Tennessee Athletics photo by Andrew Ferguson / Tennessee senior running back Ty Chandler leads the Southeastern Conference in rushing through two games and has yet to sustain a lost-yardage stop.

Tennessee senior running back Ty Chandler is leading the Southeastern Conference in rushing through two weekends despite failing to notch a 100-yard performance in victories over South Carolina and Missouri.

Of course, negative plays can factor into such totals as well.

The 5-foot-11, 205-pounder out of Nashville's Montgomery Bell Academy has carried 32 times for 176 yards for a robust average of 5.5 yards per rush. Not once in those 32 carries has Chandler endured a lost-yardage stop, a trait he hopes to continue this Saturday when the No. 14 Volunteers face No. 3 Georgia in Sanford Stadium.

"We definitely take pride in that - being able to get back to the line of scrimmage and getting more yards than what the play is blocked for," Chandler said Tuesday afternoon on a Zoom call. "That's what is preached to us every day, and that's what we try and do."

Tennessee's running backs didn't have a lost-yardage carry in last weekend's 35-12 thumping of Mizzou, as Chandler, sophomore Eric Gray and freshman Jabari Small combined on 39 rushes for 222 yards. Vols third-year coach Jeremy Pruitt said after the game that negative runs typically are the result of missed assignments and that running backs should always fall forward.

Pruitt felt like his rushers could have broken more arm tackles but was pleased they didn't get greedy.

"Sometimes a running back can get greedy and bounce things that he shouldn't or maybe make the wrong cut," Pruitt said. "Our guys are coachable, and they're trying to do the things we ask them to do."

Tennessee sixth-year senior center Brandon Kennedy said Tuesday that a game in which running backs stay clear of lost-yardage plays is something that is celebrated by everyone involved.

"That was great to see and very exciting," Kennedy said. "As an offensive line, any time you see the running back in front of you and hear the crowd cheering, it's great, but I also think we had some yards that we left out there. As an offensive line, we know we left some little things out there, so moving forward to this next game, we want to kind of pick up on those things and do better."

Chandler gained 86 yards on 13 carries at South Carolina and added 90 yards on 19 rushes last weekend, but he knows that Georgia will present a significantly stiffer challenge. The Bulldogs racked up six lost-yardage stops during Saturday's 27-6 drubbing of Auburn and held the Tigers to a paltry 39 yards on 22 carries.

Tennessee only rushed for 70 yards on 29 carries in last season's 43-14 loss to the Bulldogs in Neyland Stadium, a night in which Georgia's defense compiled 11 tackles for loss, including three sacks.

"They are very big up front," Kennedy said. "Their nose, Jordan Davis, is someone who uses his size to his advantage when he goes against blockers in the run game. Our biggest thing moving forward is being physical and executing at a high level."

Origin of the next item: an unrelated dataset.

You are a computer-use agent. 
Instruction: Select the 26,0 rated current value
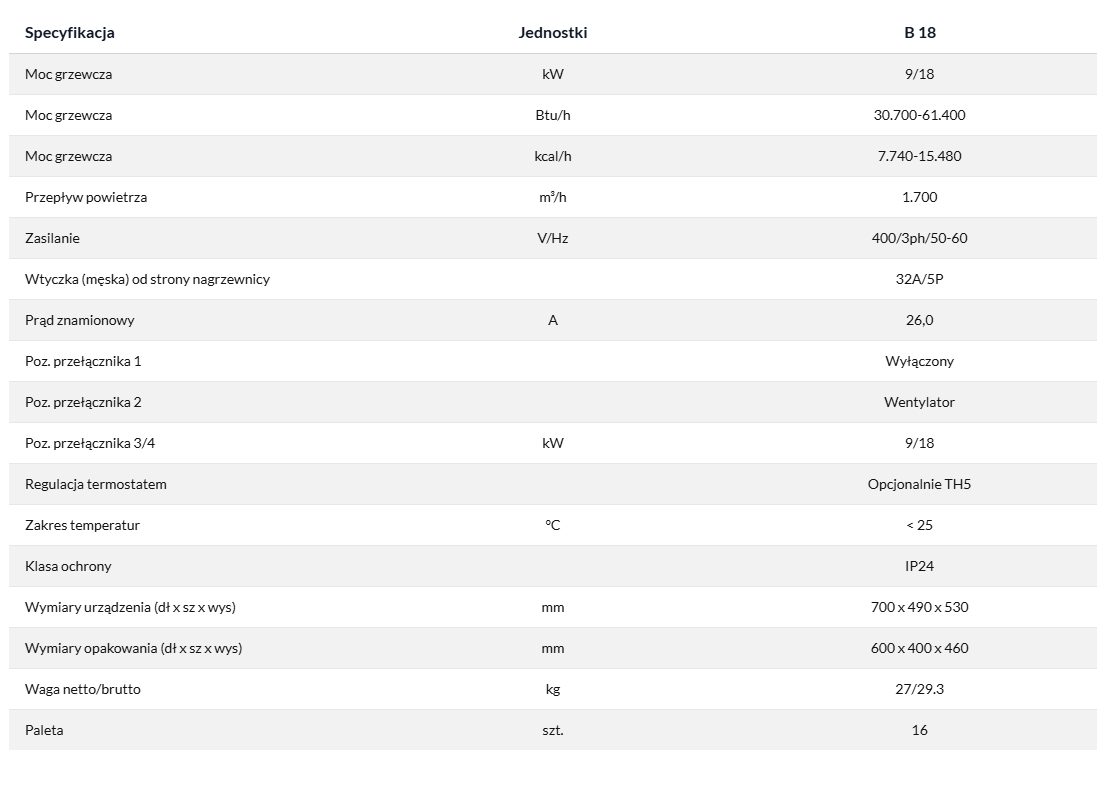click(919, 320)
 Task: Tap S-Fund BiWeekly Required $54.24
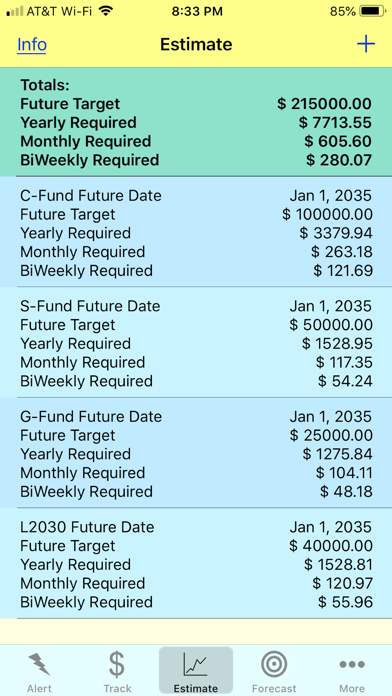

Said Chandler: "We've got to accept the opportunity and get ready for it and just go seize the moment. They've got a great defense, but I'm looking forward to it, and I know the whole team is looking forward to it."

Chandler realizes that his blocking skills could be put to the test far more in this game compared to the first two but plans to be ready for that as well. Leading the league in rushing so far without a 100-yard game is a unique feat, but everything about this season is unique.

"It's a blessing," Chandler said when asked about topping SEC rushers through two weeks, "and I've got to thank God and give a big shout out to my mama and also a shout out to the offensive line. All those guys - Trey (Smith), Cade (Mays), Darnell (Wright), Jahmir (Johnson), BK (Kennedy) - all those guys.

"They're all doing a great job, and I just want to be able to give back to them and work for them like they work for me."

Meaningful flip

Kennedy was Tennessee's representative last Saturday at the coin toss before the Missouri game. The SEC is allowing just one player per team at midfield due to coronavirus-related concerns.

"It was very special to me, especially it being our first time back in Neyland after all that we went through," Kennedy said. "It was good that we at least had a certain amount of fans there, and it was just special to me."